Polyurethanes are used to make products with properties ranging from soft flexible foams such as memory foam mattresses, to rigid foams used for house insulation. They can be made into soft rubber as used for skateboard wheels or into very hard enamels as used in modern automobile paints.
The range of properties can be quite wide, just by changing the chemistry a little, but there's a problem. The traditional chemistry uses materials that have an affinity for water. For applications such as fountains, pond liners, waterproofing, water and waste water tanks, roofing — where long term or constant immersion is an essential requirement — that affinity for water will lead, eventually, to the product swelling or even failing. The reason is in the chemistry, itself. Here’s why.
The backbone of a conventional polyurethane is a polyether — terms such as polyethylene glycol, polyethylene oxide, polypropylene glycol, polyether are all synonymous. They describe materials having a repeating oxygen in the strands, making them all very polar ... like water is. And similar materials will dissolve similar materials.
Glycol Ether: Note the repeating oxygen every third position in the chain. That makes the entire chain “hydrophilic” — water loving.
Urethanes using this chemistry are sensitive to moisture, particularly in immersion. The backbone polymer — polyether or polyglycol — retains much of its affinity for water, even in the finished product.
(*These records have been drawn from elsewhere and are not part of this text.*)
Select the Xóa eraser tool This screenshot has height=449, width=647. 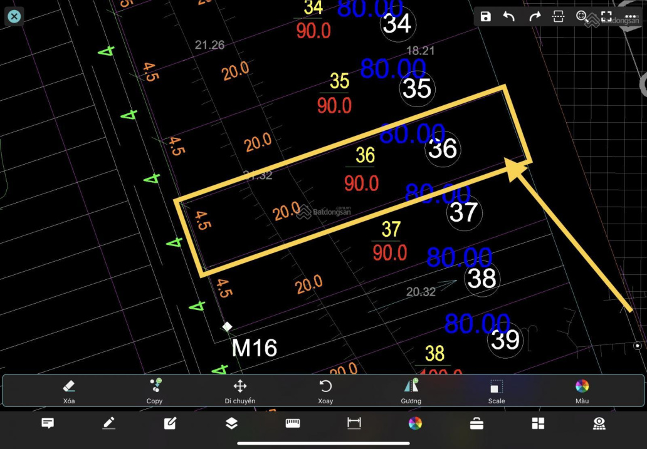point(69,391)
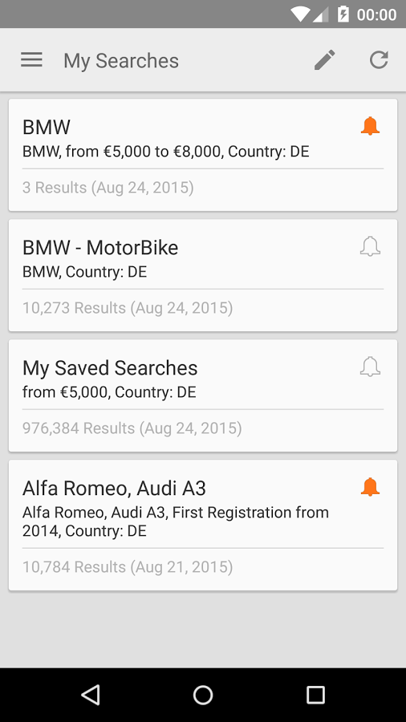Open the hamburger navigation menu
Viewport: 406px width, 722px height.
[x=31, y=60]
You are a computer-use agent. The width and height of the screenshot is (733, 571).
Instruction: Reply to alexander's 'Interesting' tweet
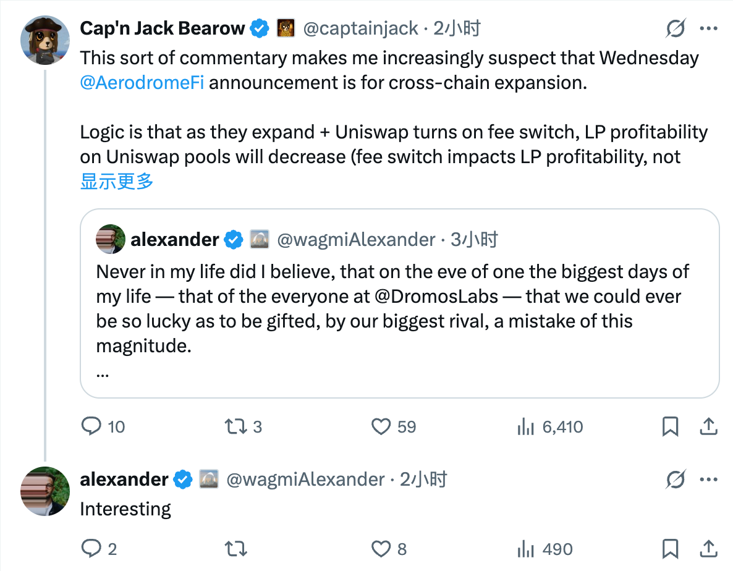[x=92, y=549]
Without countermeasures, the urethane will swell or degrade in water ... as if it were dissolving. A formulator needs to work very hard to overcome this built-in tendency to swell or degrade. It isn't easy and often the compromises are unwanted, but necessary trade-offs in formulation, (i.e., giving up one good chemical property in order to make another acceptable).
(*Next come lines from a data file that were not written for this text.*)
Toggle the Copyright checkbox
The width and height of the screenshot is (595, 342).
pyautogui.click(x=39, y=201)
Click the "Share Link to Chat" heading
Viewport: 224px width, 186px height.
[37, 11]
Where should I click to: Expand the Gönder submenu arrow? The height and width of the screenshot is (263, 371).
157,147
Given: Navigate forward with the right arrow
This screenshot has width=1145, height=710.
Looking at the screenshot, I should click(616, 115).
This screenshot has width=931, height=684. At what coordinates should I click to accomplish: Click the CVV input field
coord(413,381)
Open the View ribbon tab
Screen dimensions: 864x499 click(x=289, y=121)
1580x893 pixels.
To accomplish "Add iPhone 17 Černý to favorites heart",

An alternate approach is to use materials that are extremely insensitive to water. Asphalt and coal tar are historically chosen, but coal tar has fallen in disfavor lately due to the toxicity of some of its constituents. Asphalt does not have that problem.[i]
But there is a problem with this alternate approach, too. Polyglycols used in conventional urethanes are not compatible with materials such as asphalt, not even close. To use asphalt, one needs to develop a different backbone, avoiding the repetitive oxygen of the glycol ether that imparts water sensitivity. We refer to such a product as a “hydrophobic” urethane, i.e., water hating — or more chemically, as a non-polyether or non-glycol urethane.
So what are the advantages of this alternative approach, if one can do it? It makes it possible to take advantage of urethane chemistry, producing products with exceptional water resistance. CIM1000 produced by Chase Corporation for example, is a rubber (elastomeric) coating using non-glycol constituents. It works extremely well on concrete that is prone to cracking. And it has demonstrated decades in extreme immersion environments without failure. The lack of that repeating oxygen in the backbone chemistry allows the coating to take advantage of the water resistance of asphalt, while imparting stretch and strength to the coating, typical of a well formulated urethane.
There is a big difference between a glycol-based urethane and a non-glycol based one, particularly for applications such as waterproofing coatings. Whenever immersion in water is the issue, glycol-based urethanes have a serious barrier to overcome. A well formulated non-glycol based urethane has a significant head start.
[i] In fact, CIM's coatings have been exhaustively tested and approved by two separate labs as suitable for contact with drinking water.